Ce ne sont là que quelques exemples démontrant que le droit est un système complexe qu’il faut saisir dans son ensemble pour pouvoir l’exprimer avec les nuances et la rigueur qui s’imposent, particulièrement lorsqu’il s’agit de rendre adéquatement le sens de textes qui ont un effet sur les droits et obligations des personnes. Le droit est la toile de fond qui permet de comprendre un texte juridique dont la rédaction laisse à désirer, de déceler une erreur ou de choisir entre des interprétations possibles. Sans nous prononcer sur la formation requise dans d’autres domaines spécialisés, la comparaison avec la pharmacologie ou la mécanique nous semble boiteuse. Les textes juridiques ont cette particularité de dire la norme et d’établir les règles qui régissent les rapports entre les individus. Ce sont généralement des textes de grande portée parsemés de mots polysémiques que seule une culture juridique permet de reconnaître car le passage d’une langue à une autre doit s’effectuer avec rigueur et justesse. Traduire au mieux de ses connaissances générales risque de semer la confusion dans le milieu juridique.

Il est impossible dans le cadre d’une simple réplique de faire la démonstration complète d’un point de vue qui s’appuie sur la pratique quotidienne de la traduction juridique. À l’heure où les outils informatiques donnent accès à de nombreuses sources de données (lois, règlements, jurisprudence, concordanciers, précédents…), le traducteur juridique doit plus que jamais être un spécialiste compétent apte à juger de la valeur des différentes solutions qui s’offrent à lui.

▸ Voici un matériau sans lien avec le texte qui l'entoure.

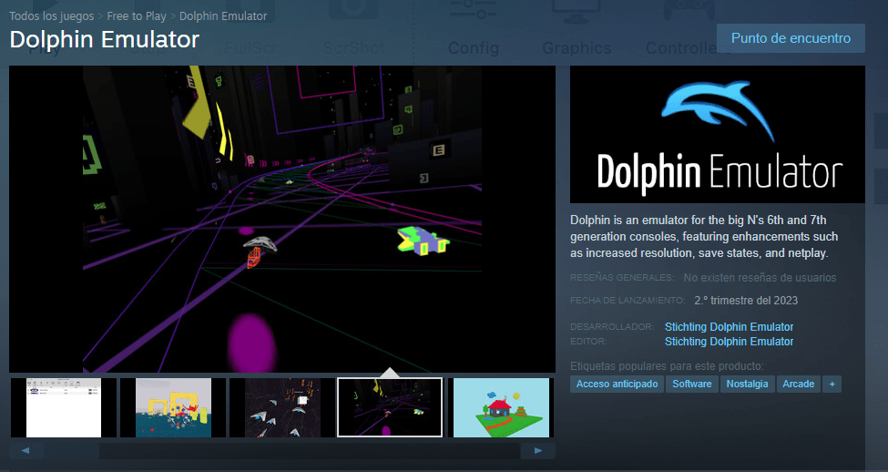888x472 pixels.
Task: Select the thumbnail with the house on grass
Action: (502, 407)
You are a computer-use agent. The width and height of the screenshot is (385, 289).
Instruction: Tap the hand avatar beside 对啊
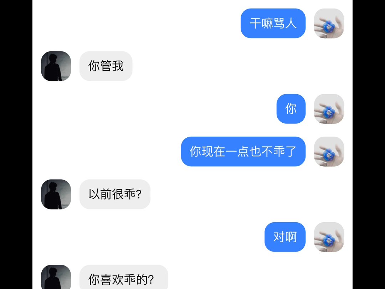click(x=329, y=237)
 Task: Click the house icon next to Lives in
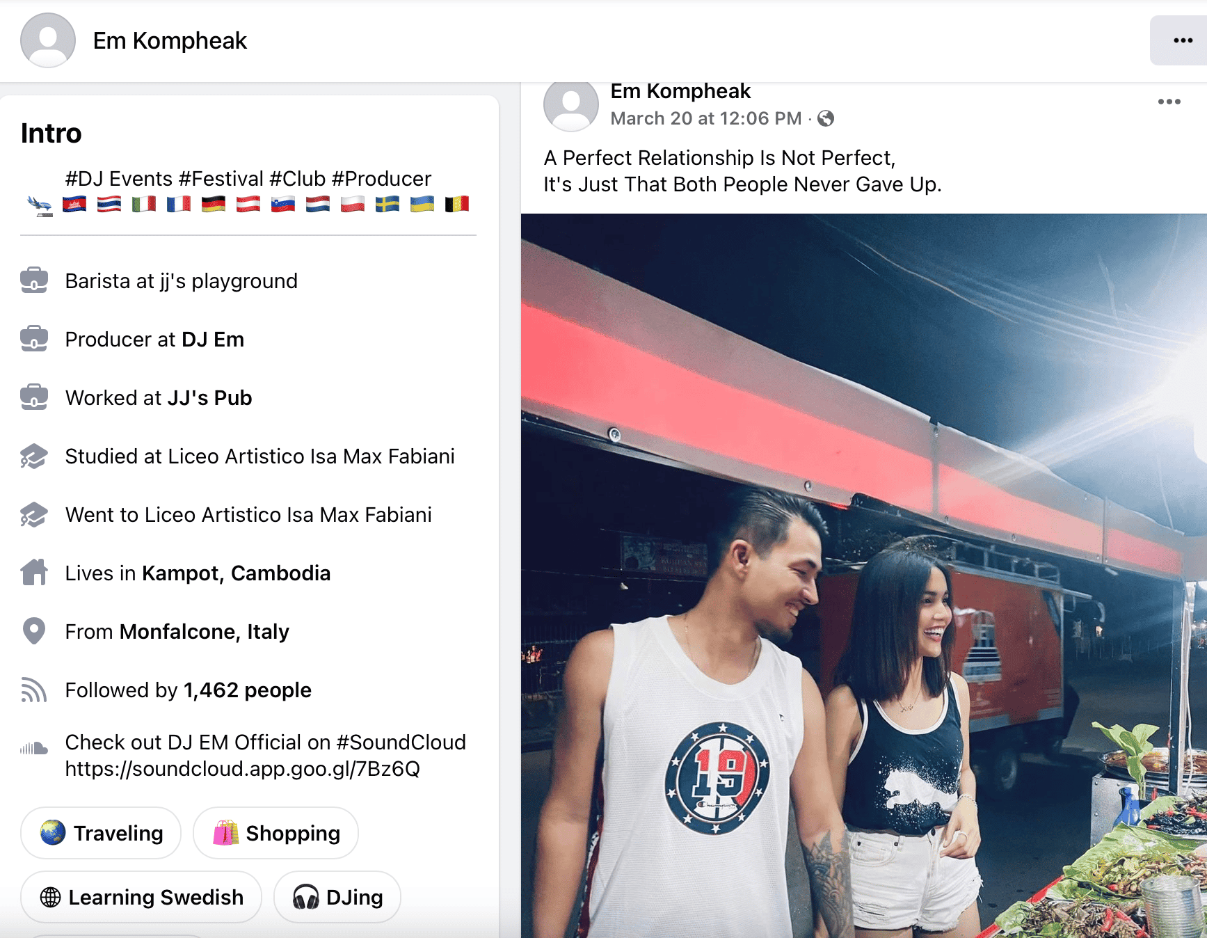34,573
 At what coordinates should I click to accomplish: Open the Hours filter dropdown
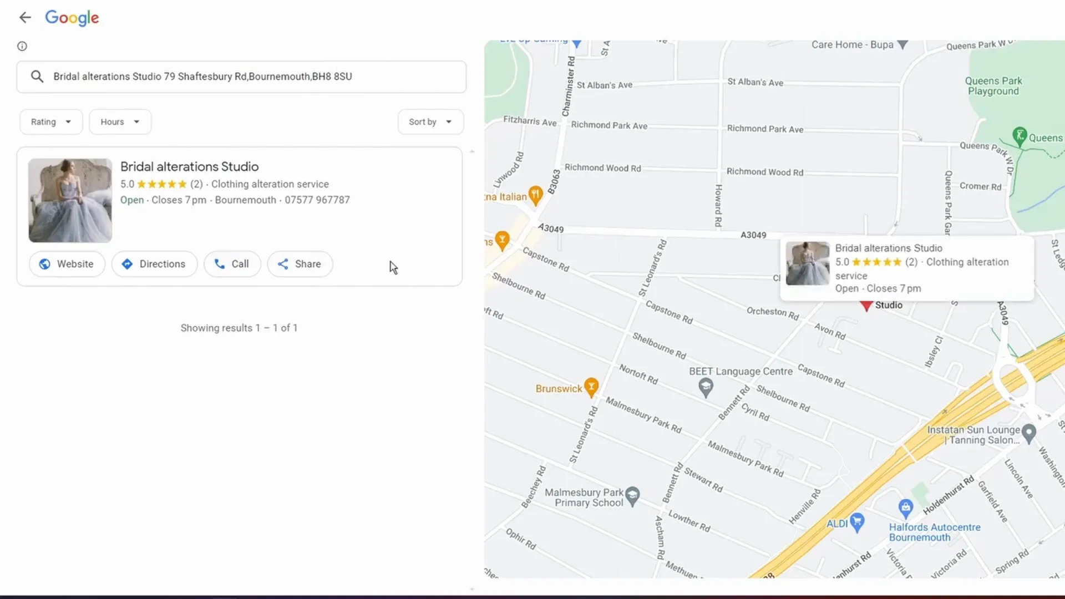(120, 122)
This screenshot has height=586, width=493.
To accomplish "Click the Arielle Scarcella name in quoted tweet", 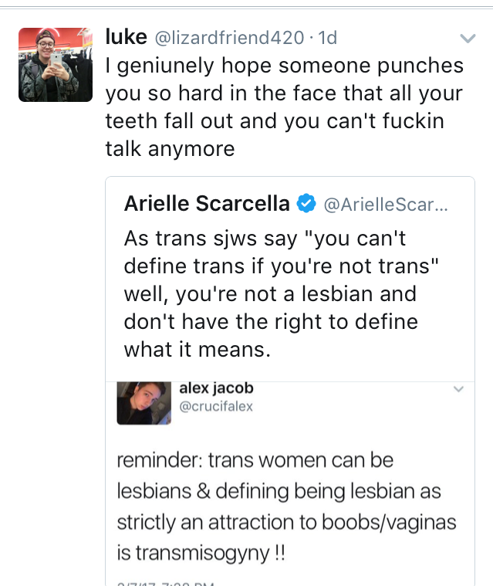I will tap(207, 203).
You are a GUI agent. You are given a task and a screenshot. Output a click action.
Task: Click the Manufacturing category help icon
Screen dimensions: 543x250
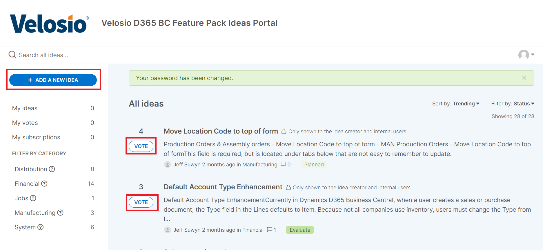61,213
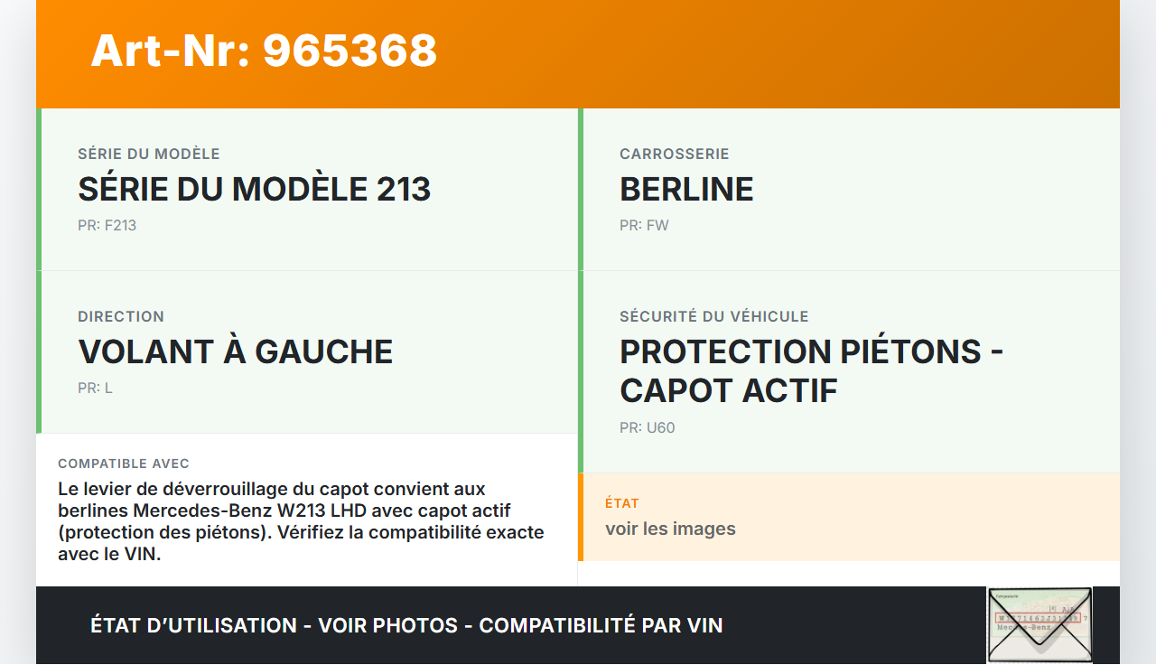Click the compatibility description paragraph
The width and height of the screenshot is (1156, 665).
tap(301, 521)
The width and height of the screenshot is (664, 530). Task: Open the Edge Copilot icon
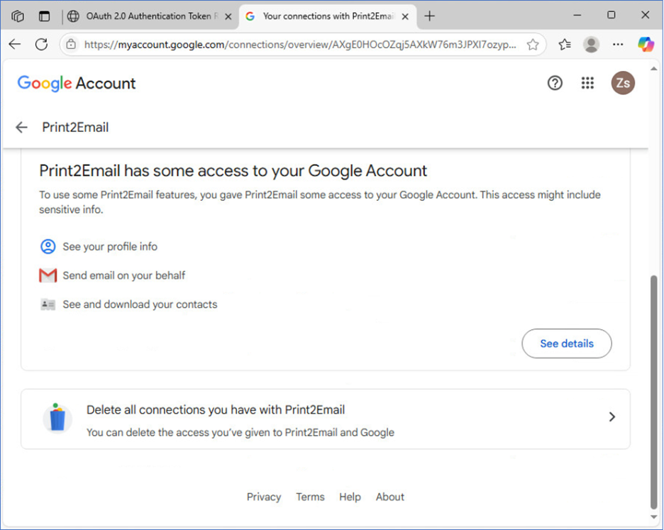646,44

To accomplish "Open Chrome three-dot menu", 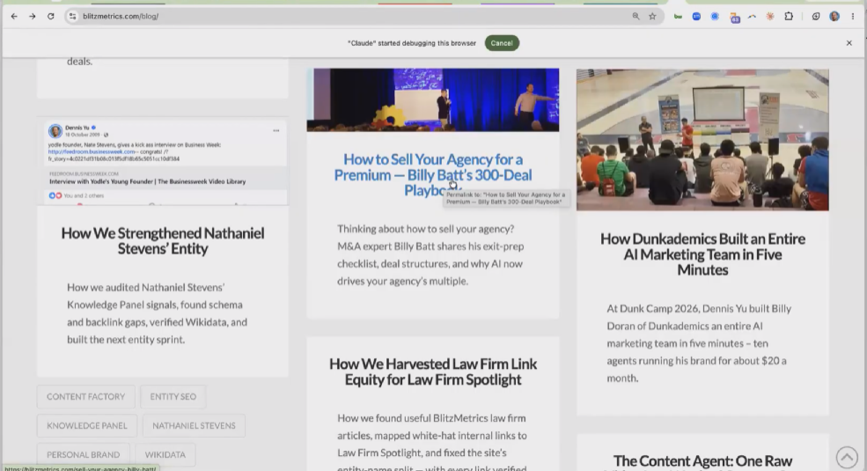I will click(x=853, y=17).
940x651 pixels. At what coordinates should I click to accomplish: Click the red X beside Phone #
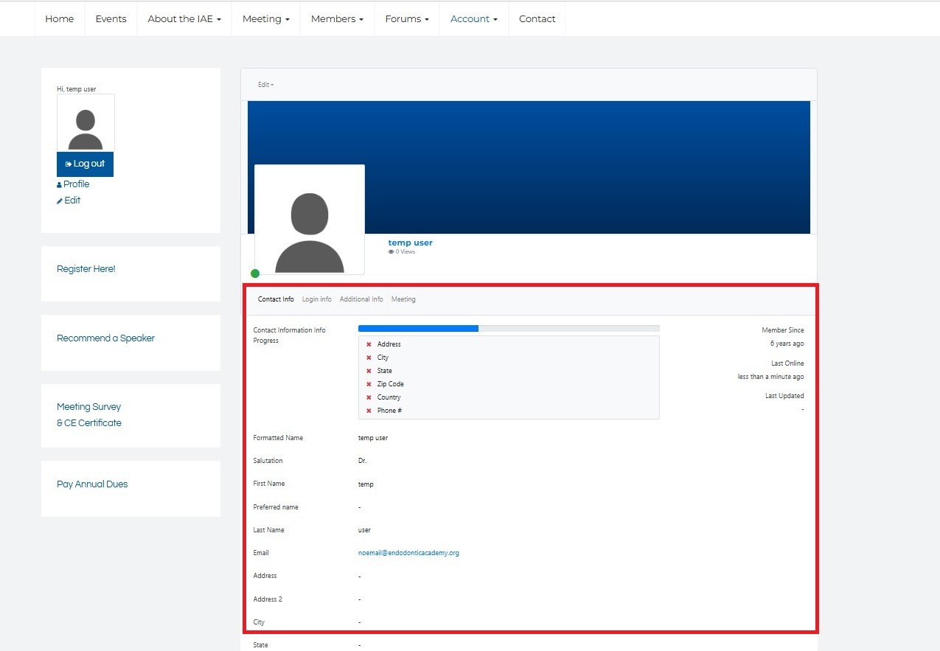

Dans le numéro de la revue Circuit consacré à la traduction juridique paru à l’été 2000, Betty Cohen disait dans son texte de présentation que « [s]’il est un domaine que seuls les spécialistes peuvent traiter, c’est bien celui de la langue de Thémis, particulièrement au Canada où le bilinguisme et le biculturalisme s’accompagnent d’un bijuridisme ». Dans son ouvrage Langues et langages du droit, Emmanuel Didier disait pour sa part que « [l]a traduction juridique joue un rôle essentiel dans le droit canadien, comme instrument de communication entre juristes mais surtout comme instrument de création et de dissémination de la norme » Didier (1990 : 242). La mise sur pied d’un programme de maîtrise en traduction juridique par l’École de traduction et d’interprétation de l’Université d’Ottawa[2] destiné à des diplômés en droit représente à notre avis une reconnaissance concrète de la valeur et de la nécessité de la formation juridique comme base de la traduction juridique.

La traduction du droit doit à notre avis être confiée à des traducteurs qui ont une solide formation en droit et qui peuvent donc comprendre les tenants et aboutissants des textes qu’ils sont appelés à traduire. Cette question mérite une étude approfondie qui prenne en compte toutes ses dimensions. À cet égard, la consultation des professionnels qui traduisent le droit ainsi que des personnes qui font usage des textes traduits, notamment les membres de la communauté juridique, pourrait apporter un éclairage à la fois réaliste et nécessaire.

Nous espérons que ces réflexions sauront alimenter de manière constructive le débat sur la formation et les exigences de la traduction juridique.